Wireless VoIP takes on health care
Sprint has announced the implementation of its 802.11g network to enhance the voice communication system for the University of California-Davis Health System.
Utilizing Cisco Systems’ Aironet Access Points, the private Wi-Fi network will be deployed over 1 million square feet at the 576-bed UC-Davis Medical Center in Sacramento. The deployment also represents the first time Sprint has integrated a Vocera Communications system that allows instant voice communication between hospital personnel via Vocera’s lightweight voice-over-IP communications badges that can be operated with simple voice commands such as “Call Dr. Anderson” or “Call pharmacy.”
Jennifer Johnson, director of Sprint’s health-care division, said the carrier believes that the health-care sector represents a tremendous opportunity for growth.
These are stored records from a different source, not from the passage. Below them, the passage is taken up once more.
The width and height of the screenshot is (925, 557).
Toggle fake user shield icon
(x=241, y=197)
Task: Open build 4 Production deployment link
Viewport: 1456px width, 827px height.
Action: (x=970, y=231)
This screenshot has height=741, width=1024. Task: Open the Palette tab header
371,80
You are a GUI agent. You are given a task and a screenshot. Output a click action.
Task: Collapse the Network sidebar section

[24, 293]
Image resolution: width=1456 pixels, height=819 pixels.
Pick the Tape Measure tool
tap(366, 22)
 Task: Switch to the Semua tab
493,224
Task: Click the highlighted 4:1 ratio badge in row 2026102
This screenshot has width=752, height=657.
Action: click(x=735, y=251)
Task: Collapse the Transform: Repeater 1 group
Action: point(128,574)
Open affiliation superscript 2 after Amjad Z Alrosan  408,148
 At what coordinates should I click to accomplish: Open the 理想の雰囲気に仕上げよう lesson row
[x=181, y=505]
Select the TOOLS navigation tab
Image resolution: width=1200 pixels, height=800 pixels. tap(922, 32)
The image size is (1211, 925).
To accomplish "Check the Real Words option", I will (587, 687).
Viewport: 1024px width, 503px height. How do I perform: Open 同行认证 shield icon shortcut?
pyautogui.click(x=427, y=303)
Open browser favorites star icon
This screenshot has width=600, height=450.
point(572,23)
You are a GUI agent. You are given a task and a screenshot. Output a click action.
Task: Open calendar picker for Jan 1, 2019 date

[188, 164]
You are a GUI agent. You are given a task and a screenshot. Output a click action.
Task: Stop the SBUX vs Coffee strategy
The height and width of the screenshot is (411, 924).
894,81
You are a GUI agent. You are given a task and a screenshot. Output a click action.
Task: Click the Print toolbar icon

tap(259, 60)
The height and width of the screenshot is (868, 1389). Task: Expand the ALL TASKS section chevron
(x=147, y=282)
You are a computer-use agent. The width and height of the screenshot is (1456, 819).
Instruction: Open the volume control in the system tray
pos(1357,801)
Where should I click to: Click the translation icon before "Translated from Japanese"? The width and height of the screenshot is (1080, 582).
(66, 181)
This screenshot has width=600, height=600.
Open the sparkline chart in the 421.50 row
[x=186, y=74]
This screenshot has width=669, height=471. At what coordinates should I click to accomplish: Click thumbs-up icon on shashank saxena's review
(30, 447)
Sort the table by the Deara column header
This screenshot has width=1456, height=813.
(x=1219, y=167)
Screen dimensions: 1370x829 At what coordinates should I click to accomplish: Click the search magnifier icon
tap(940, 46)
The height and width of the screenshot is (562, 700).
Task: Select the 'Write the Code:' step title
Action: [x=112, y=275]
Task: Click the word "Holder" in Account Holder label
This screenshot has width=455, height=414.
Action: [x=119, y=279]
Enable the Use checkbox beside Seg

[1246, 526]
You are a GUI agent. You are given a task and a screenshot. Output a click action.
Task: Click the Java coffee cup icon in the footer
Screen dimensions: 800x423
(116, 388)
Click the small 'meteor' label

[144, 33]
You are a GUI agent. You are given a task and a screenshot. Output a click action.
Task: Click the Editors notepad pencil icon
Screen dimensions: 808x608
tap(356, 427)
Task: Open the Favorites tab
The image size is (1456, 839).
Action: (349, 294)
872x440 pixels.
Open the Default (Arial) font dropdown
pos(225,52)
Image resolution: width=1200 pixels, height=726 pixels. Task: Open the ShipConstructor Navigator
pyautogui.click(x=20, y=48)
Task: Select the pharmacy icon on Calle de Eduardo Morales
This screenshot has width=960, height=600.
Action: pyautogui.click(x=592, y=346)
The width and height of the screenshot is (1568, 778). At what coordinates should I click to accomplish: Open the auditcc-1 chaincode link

“There is a significant amount of change — an evolution on the verge of revolution — in the health-care marketplace,” Johnson said. “We are an information-insatiable society, and consumers are used to having instant information available.”
Brent Lang, Vocera’s vice president of marketing, said the voice-activated VoIP system not only lets hospital employees chat instantaneously on the campus but also enables calls to and from cellular networks, so hospital personnel can be accessed quickly when needed.
“Because our clinicians are always on the move throughout our hospital, the communication and information management tools have to be mobile, too,” Dr. Thomas Tinstman, associate director for clinical information systems at the UC Davis Medical Center, said in a statement. “Sprint assisted us by providing the infrastructure that supports these needs.”